Cambodia Heritage Watch in Cambodia is a non-profit organization dedicated to saving Cambodia’s cultural legacy. Heritage Watch has been working since 2003 to raise awareness of Cambodian antiquities. HW has implemented projects in preservation and protection of heritage through education and training, as well as monitoring and campaigns for heritage conservation.
India
Heritage walks in India are organized in a number of states and cities, for example in Gujarat by the Historical and Cultural Research Centre. Research and awareness campaigns by HCRC include community involvement, training and collaboration with local authorities and tourism businesses. Heritgae walks is a strategy that HCRC uses to raise awareness of local and communities and outside visitors.
Indonesia
The Indonesia Heritage Cities Network (Jaringan Kota Pusaka Indonesia)was set up in 2008 covering more than 50 cities in order to promote local authorities in theor heritage conservation efforts and link it to their tourism plans. The network also focusses on management and conservation of heritage cities through training and capacity building for its members.
Japan
Designation of heritage assets and districts: "Dentoteki Kenzobutsu Gun Hozon Chiki" or Preservation for Groups of Historic Building is a regulation promulgated by the Japanese Government, under the Cultural Properties Protection Law, to preserve whole areas of historic neighbourhoods in Japan. It is a dynamic system that promotes conservation of historic areas encompassing its preservation, restoration, reconstruction and redevelopment, considering economic, socio-cultural, legal and administrative aspects..
Nepal
Restoration and reconstruction of heritage assets after the 2015 earthquake: The 7.8 magnitude earthquake that struck Nepal in April 2015 created a severe humanitarian crisis, but also devastated a number of key cultural resources and heritage, many of which were on the World Heritage List. The damage to cultural heritage in Nepal as a result of the earthquake shows how important it is to build inventories and document historic buildings and their contents to failitate reconstruction and restoration. Data from photographs, drawings, designs and measurements are to be used for restoration purposes.
Philippines
For the Philippines, Intramuros represents the beginning of recorded history. It was the seat of religion, government and education, and is intrinsically woven into Philippines' history. The uniqueness of the efforts in preserving Intramuros lie in the setting up of a separate urban planning and development agency for the historic area - the Intramuros Administration (IA) - that is responsible for its redevelopment and restoration. It has been classified as a 'cultural zone', drawing up integrated master plans for the area, removed inappropriate land-uses, designed guidelines and urban streetscape rules for future development, restored historic buildings and structures, etc.

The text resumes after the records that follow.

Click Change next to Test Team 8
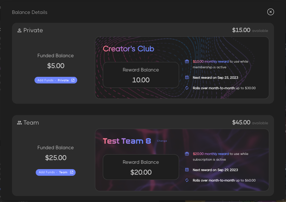Image resolution: width=286 pixels, height=202 pixels. [162, 141]
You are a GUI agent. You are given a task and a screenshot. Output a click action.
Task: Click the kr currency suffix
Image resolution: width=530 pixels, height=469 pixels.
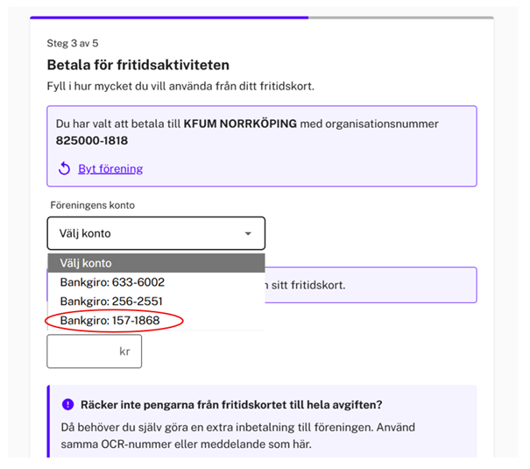(124, 352)
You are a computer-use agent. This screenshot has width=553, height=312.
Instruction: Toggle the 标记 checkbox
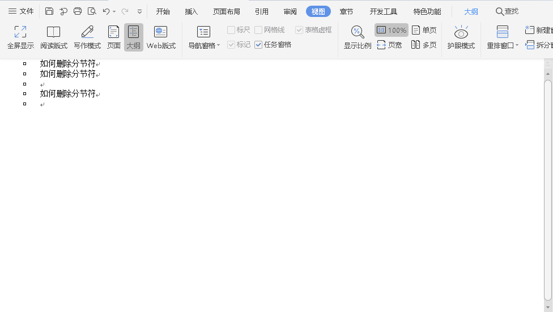click(231, 45)

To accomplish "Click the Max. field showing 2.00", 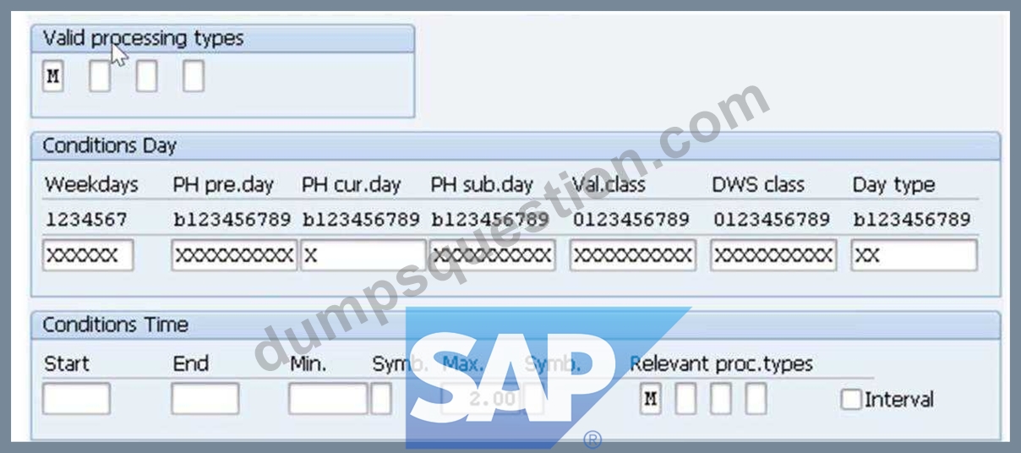I will (481, 398).
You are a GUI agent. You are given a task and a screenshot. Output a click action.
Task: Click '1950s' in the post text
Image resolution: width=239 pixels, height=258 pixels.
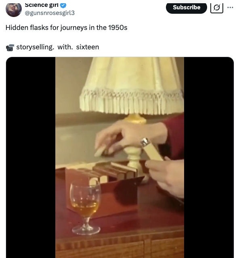click(118, 27)
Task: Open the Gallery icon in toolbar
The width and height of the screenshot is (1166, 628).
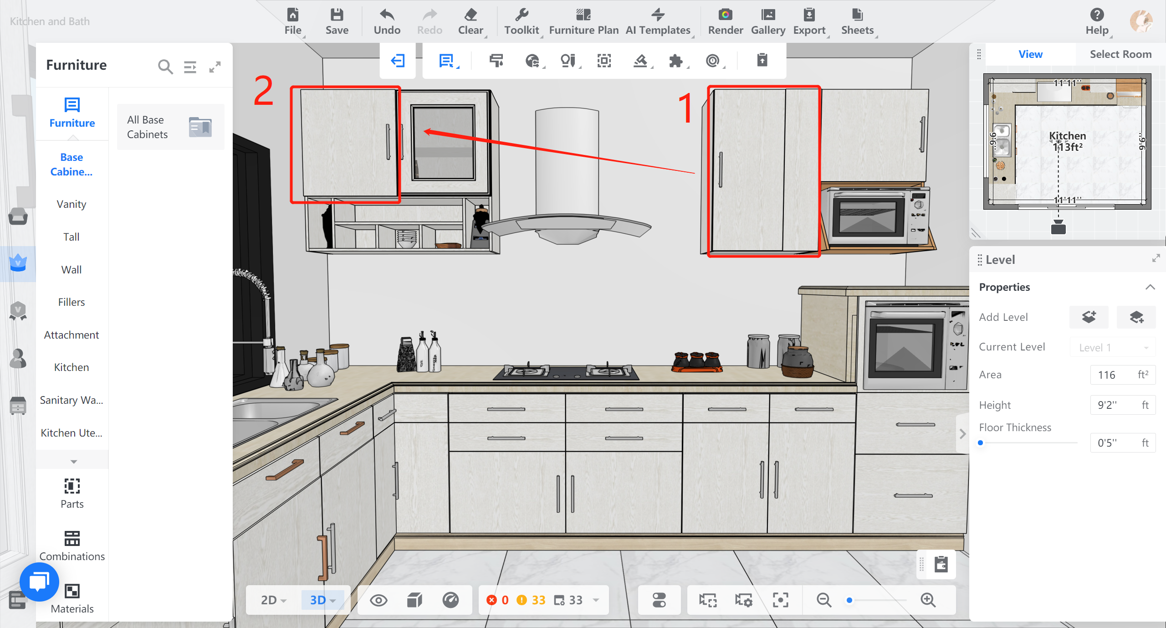Action: tap(768, 15)

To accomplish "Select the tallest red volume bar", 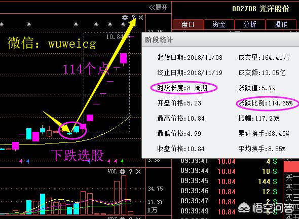I will pyautogui.click(x=124, y=195).
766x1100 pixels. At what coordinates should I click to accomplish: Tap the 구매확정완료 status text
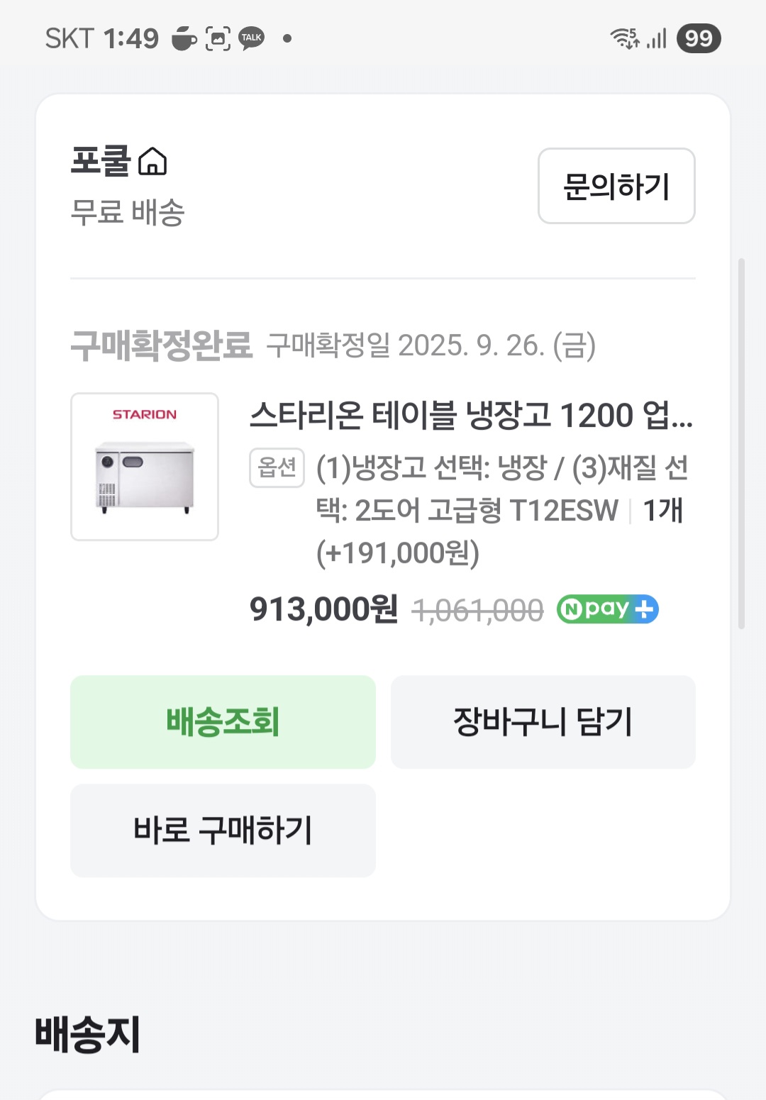pyautogui.click(x=162, y=346)
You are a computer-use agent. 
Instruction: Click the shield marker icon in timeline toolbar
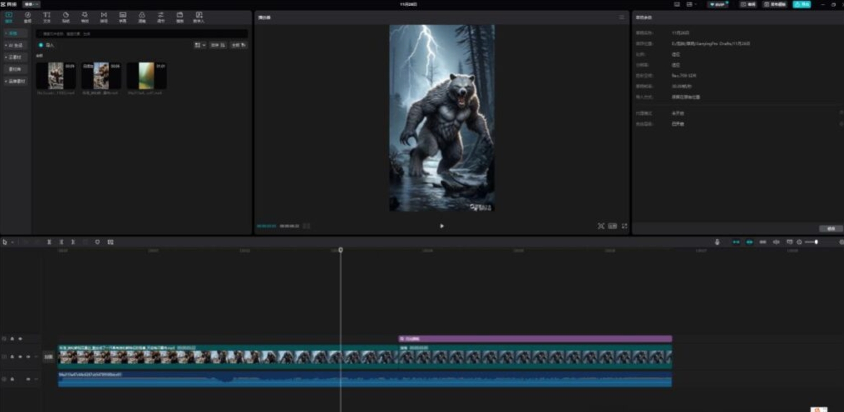98,242

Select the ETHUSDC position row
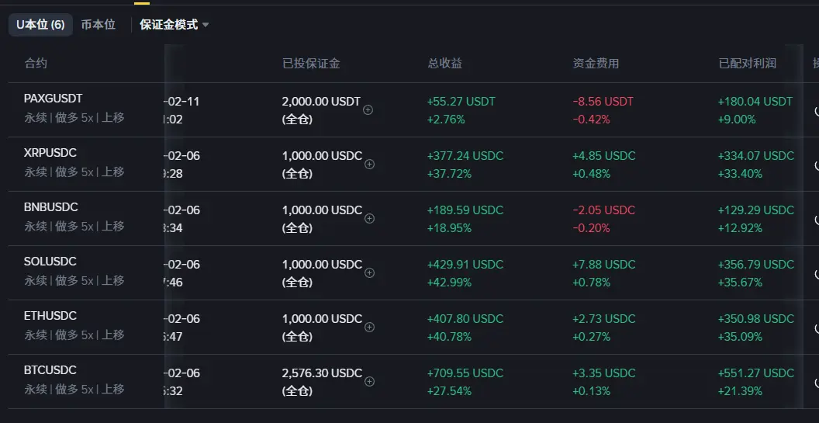pos(233,327)
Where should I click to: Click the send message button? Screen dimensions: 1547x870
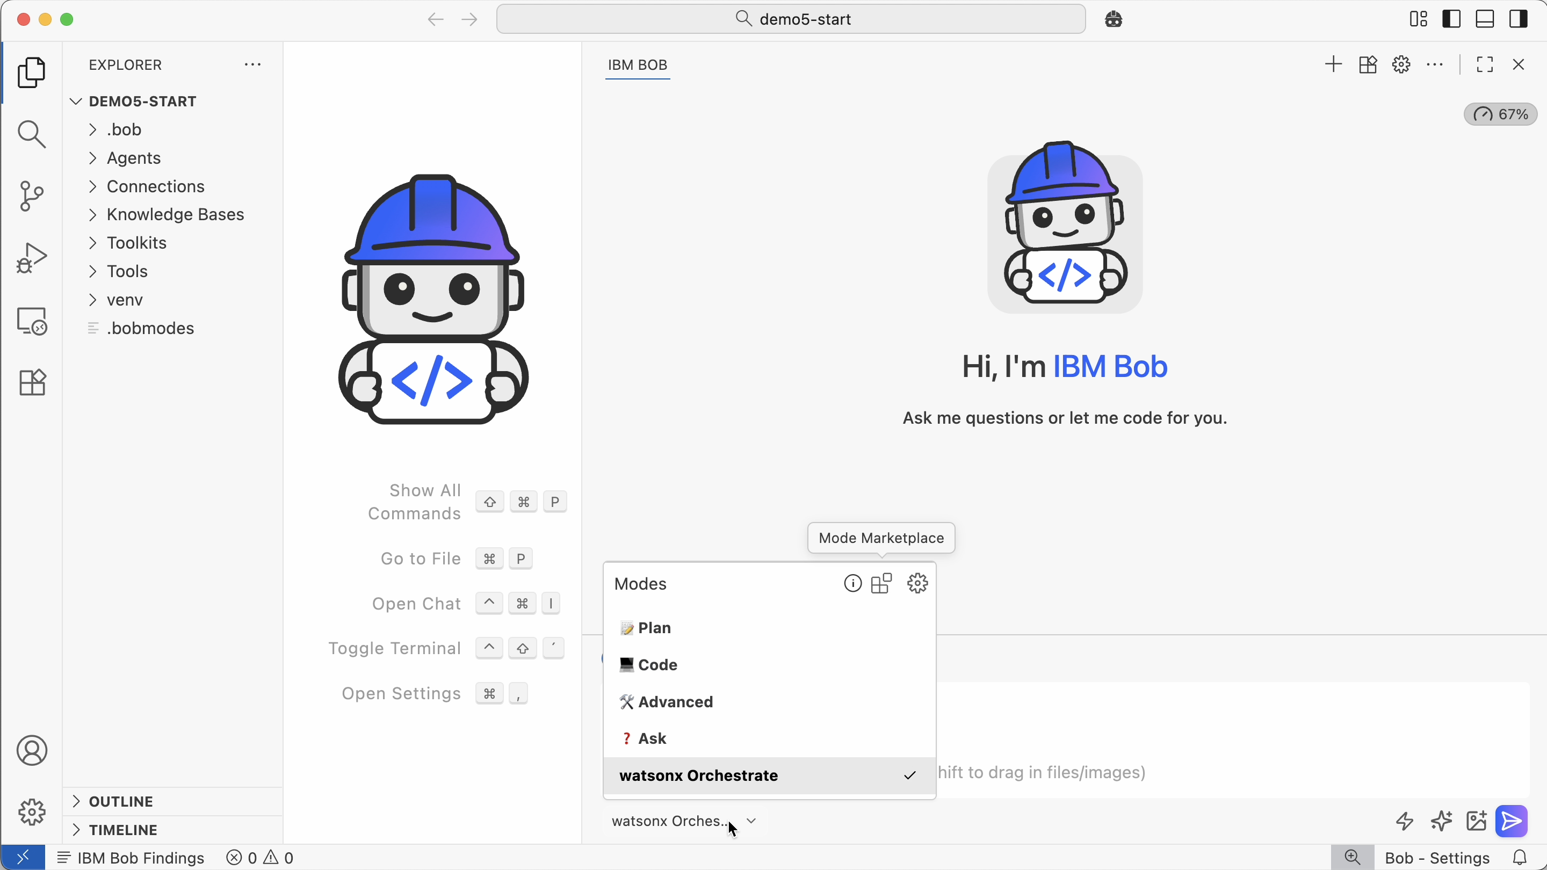coord(1512,821)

Thailand Thailand has a number of rich heritage attractions, where more than five large complexes have been inscribed in the World Heritage List. This has enabled it to develop a strong destination management plan that integrates heritage preservation and tourism development plans both nationally and locally. For example, the "Ayutthaya Historical Park" covers the ruins of the old city of Ayutthaya, Thailand. This has enabled the Tourism Authority of Thailand to develop detailed tourism plans for Ayutthaya that fully takes advantage of its heritage assets.